TO DO -> Below this line is a set of entries; quote exactly the lines from the line that contains "S-PACK (21, 1188)" to the line that contains "Method 饵笼 (30, 822)", both lines included.

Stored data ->
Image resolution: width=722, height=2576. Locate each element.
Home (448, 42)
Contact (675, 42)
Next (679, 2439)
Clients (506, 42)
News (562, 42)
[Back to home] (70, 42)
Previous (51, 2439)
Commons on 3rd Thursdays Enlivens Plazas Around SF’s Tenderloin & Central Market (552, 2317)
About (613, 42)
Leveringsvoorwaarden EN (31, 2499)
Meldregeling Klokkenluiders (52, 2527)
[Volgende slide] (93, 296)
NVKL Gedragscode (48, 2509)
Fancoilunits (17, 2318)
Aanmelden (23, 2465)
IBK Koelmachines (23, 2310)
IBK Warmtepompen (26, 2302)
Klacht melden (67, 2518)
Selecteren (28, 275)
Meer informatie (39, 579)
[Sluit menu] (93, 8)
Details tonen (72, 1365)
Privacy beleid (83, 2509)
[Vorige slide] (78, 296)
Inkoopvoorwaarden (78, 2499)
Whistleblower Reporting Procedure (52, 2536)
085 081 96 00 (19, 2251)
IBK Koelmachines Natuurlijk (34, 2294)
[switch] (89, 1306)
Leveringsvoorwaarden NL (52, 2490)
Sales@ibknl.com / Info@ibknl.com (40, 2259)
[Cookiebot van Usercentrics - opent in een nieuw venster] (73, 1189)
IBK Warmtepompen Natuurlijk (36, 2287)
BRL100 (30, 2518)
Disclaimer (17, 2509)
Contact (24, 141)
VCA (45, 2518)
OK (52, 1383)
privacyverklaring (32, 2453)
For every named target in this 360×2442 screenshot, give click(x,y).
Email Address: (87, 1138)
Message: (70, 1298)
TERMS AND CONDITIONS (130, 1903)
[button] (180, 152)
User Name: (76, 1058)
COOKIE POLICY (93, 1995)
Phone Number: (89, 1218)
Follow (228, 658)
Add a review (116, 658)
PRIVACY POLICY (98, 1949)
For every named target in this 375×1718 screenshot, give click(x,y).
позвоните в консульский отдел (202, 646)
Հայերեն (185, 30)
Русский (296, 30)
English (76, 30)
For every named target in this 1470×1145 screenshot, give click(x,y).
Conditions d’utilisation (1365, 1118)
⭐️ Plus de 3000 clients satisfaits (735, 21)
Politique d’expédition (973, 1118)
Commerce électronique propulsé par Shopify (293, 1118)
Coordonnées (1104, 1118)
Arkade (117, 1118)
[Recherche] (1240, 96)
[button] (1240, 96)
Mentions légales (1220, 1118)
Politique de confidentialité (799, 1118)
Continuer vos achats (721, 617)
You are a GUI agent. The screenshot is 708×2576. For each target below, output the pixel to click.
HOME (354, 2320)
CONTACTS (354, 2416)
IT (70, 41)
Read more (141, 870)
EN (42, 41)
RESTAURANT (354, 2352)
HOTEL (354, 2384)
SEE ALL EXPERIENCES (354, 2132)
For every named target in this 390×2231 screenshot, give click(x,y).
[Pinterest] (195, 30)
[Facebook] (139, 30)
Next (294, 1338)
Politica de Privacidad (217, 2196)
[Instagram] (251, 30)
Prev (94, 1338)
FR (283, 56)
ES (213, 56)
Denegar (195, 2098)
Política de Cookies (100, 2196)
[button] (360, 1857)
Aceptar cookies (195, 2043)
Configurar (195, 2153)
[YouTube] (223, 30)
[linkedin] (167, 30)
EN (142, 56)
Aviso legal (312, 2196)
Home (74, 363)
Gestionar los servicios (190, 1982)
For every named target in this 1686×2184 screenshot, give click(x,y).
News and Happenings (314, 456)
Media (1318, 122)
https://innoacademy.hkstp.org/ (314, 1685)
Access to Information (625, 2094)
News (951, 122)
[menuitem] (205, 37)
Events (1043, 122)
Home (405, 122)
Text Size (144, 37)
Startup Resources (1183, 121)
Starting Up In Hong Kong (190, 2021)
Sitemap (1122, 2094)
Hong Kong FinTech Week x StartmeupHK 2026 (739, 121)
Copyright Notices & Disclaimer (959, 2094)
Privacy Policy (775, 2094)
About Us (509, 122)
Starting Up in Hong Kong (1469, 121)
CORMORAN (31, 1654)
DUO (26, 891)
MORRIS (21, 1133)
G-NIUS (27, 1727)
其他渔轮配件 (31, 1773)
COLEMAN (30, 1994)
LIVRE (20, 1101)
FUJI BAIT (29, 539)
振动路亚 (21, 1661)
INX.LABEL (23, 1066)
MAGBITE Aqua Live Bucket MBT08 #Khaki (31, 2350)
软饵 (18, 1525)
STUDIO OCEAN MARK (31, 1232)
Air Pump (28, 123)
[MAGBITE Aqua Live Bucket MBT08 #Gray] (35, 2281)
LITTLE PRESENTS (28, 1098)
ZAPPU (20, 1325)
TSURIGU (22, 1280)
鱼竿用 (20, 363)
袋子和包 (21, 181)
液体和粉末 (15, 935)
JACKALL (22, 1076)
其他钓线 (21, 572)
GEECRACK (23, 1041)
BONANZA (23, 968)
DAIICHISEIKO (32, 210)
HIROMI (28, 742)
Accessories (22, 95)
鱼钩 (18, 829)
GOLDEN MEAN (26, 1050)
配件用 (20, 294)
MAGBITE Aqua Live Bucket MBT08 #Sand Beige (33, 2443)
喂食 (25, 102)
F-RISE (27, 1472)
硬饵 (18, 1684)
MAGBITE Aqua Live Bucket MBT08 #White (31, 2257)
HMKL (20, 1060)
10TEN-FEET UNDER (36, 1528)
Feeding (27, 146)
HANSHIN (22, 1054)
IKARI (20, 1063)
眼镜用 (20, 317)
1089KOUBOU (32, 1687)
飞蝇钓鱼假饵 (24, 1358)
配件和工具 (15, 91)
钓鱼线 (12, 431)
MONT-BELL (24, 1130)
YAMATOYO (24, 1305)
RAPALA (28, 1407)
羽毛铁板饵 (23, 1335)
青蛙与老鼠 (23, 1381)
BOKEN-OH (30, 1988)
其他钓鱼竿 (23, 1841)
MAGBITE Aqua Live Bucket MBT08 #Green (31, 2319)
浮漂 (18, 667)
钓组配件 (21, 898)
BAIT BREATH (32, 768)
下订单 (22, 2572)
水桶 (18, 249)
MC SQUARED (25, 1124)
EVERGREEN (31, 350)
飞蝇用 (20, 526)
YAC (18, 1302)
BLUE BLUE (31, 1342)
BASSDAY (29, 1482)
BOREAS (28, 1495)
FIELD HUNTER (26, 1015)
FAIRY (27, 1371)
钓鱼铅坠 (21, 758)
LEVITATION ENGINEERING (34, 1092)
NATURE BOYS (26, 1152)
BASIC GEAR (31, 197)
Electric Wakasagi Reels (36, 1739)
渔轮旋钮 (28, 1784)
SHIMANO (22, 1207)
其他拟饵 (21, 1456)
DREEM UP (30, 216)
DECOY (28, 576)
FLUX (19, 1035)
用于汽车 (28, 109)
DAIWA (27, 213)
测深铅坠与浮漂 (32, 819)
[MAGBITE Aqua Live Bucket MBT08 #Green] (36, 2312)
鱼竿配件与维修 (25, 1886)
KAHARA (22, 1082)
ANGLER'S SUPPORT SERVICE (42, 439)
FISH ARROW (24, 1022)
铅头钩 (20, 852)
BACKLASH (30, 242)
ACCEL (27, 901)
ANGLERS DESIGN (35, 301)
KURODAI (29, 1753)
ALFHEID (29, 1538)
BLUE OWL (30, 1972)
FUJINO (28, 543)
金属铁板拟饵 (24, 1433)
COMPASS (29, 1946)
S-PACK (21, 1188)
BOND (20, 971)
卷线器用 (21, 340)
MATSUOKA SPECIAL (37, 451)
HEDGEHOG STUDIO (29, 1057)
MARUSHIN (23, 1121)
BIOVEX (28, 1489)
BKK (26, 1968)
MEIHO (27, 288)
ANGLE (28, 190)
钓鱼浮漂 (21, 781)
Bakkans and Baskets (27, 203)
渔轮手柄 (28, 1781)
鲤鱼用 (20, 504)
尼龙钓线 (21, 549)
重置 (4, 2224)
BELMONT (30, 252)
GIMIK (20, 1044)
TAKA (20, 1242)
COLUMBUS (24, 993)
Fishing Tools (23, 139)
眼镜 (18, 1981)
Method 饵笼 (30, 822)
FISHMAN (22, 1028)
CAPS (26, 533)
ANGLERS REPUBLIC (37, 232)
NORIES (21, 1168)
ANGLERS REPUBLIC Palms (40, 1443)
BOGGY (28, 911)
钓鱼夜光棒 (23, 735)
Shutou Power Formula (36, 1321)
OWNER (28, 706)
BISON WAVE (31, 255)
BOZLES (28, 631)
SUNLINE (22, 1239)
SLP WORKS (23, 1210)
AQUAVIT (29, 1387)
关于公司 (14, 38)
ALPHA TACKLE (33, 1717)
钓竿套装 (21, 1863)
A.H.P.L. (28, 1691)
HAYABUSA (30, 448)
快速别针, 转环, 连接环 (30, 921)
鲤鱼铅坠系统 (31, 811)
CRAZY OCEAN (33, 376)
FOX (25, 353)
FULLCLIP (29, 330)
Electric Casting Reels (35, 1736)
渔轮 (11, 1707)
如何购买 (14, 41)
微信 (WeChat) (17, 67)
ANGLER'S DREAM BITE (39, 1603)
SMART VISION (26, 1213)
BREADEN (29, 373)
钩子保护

RESULT FOR THIS TASK ->
S-PACK (21, 1188)
BOND (20, 971)
卷线器用 (21, 340)
MATSUOKA SPECIAL (37, 451)
HEDGEHOG STUDIO (29, 1057)
MARUSHIN (23, 1121)
BIOVEX (28, 1489)
BKK (26, 1968)
MEIHO (27, 288)
ANGLE (28, 190)
钓鱼浮漂 (21, 781)
Bakkans and Baskets (27, 203)
渔轮手柄 (28, 1781)
鲤鱼用 (20, 504)
尼龙钓线 (21, 549)
重置 (4, 2224)
BELMONT (30, 252)
GIMIK (20, 1044)
TAKA (20, 1242)
COLUMBUS (24, 993)
Fishing Tools (23, 139)
眼镜 (18, 1981)
Method 饵笼 (30, 822)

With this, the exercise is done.